Iraq security braces for attacks as Muslim feast begins

Team Infidel

Forum Spin Doctor
by Carlos Hamann


BAGHDAD, Nov 3 (AFP) - Security was reinforced in Iraq on Thursday as Sunni
Muslims and some Shiites celebrated the first day of Eid al-Fitr, a major
religious holiday marked in past years by an increase in insurgent attacks.

Insurgents, meanwhile, threatened to kill two Moroccan embassy staff held
hostage for the past two weeks.

While Sunnis began the three-day holiday which follows the Ramadan month of
dawn-to-dusk fasting, Grand Ayatollah Ali Sistani, the premier Shiite
religious authority in Iraq, decreed celebrations in his community are to
begin Friday.

However supporters of radical Shiite cleric Moqtada Sadr ignored Sistani.
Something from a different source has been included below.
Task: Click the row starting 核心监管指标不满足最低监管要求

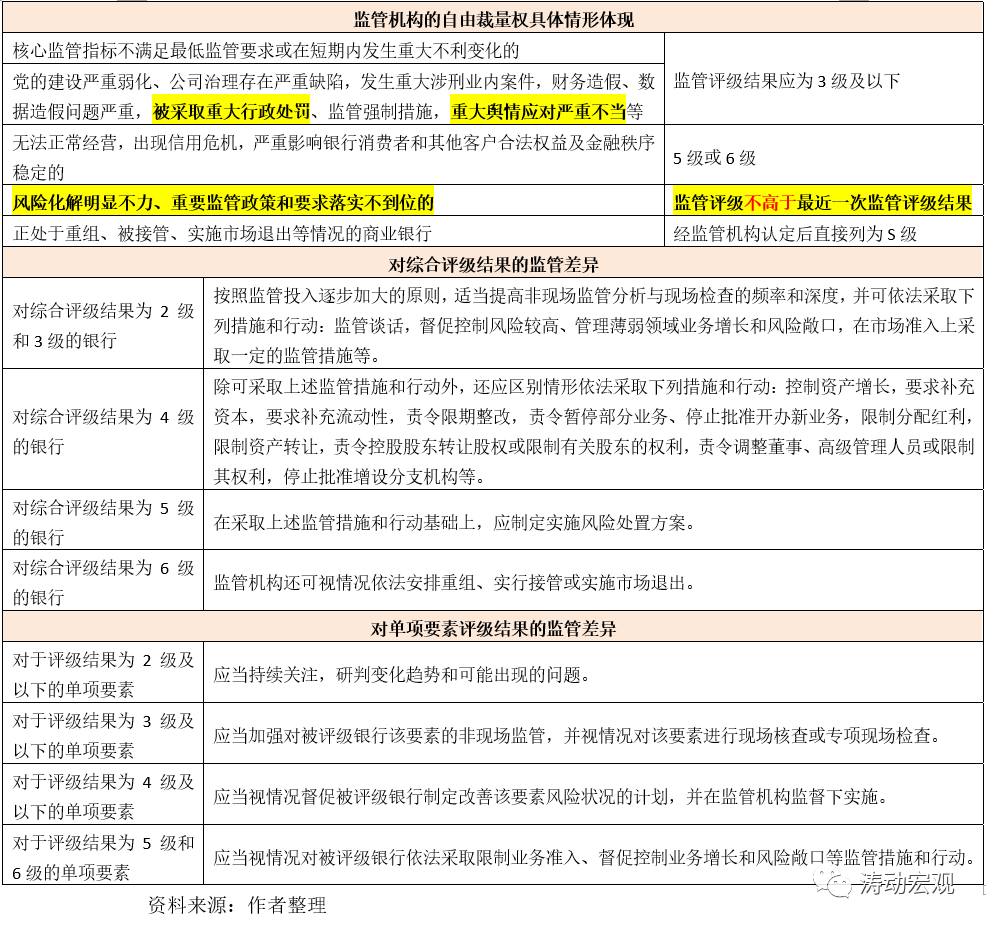Action: tap(266, 49)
In Sadr City, an impoverished Baghdad neighborhood where Sadr enjoys strong
support, clerics called from the minarets late Wednesday for celebrations to
begin on Thursday.

Religious holidays in Iraq have been characterized by an increase in
sectarian attacks on civilians since the US-led invasion of March 2003.

At least 27 people were killed and 63 wounded Wednesday when a minivan
packed with explosives blew up in the Shiite town of Musayyib, 55 kilometers
(36 miles) south of Baghdad, medics said.

The bomb exploded at sundown outside a Shiite mosque.

In July, a bomber blew himself up next to a fuel tanker in the same town,
killing at least 83 people and wounding 153.

In the run-up to the Eid holidays, two other car bombs since Saturday killed
at least 44 people in markets in the southern city of Basra and the village
of Huwaider, both of which are Shiite communities.

The attacks are thought to be the work of Sunni Arab radicals bent on
sparking a sectarian war with Shiite Muslims.

Anticipating an increase in attacks, security was reinforced in Baghdad,
defense ministry officials reported, with new roadblocks and concrete
barriers placed at key sites.

Iraqi police commandos with the Wolf Brigade early Thursday raided a home in
the Dura district of southern Baghdad and uncovered a factory for home-made
rockets.

"The commandos arrested four terrorists, including the ringleader
responsible for attacks in Baghdad," said Colonel Ali Abdulhassen of the
Wolf Brigade.

Those arrested were responsible for rocket and mortar attacks on the
interior ministry and the nearby heavily-fortified Green Zone, home of the
Iraqi government and Western embassies, Abdulhassen said.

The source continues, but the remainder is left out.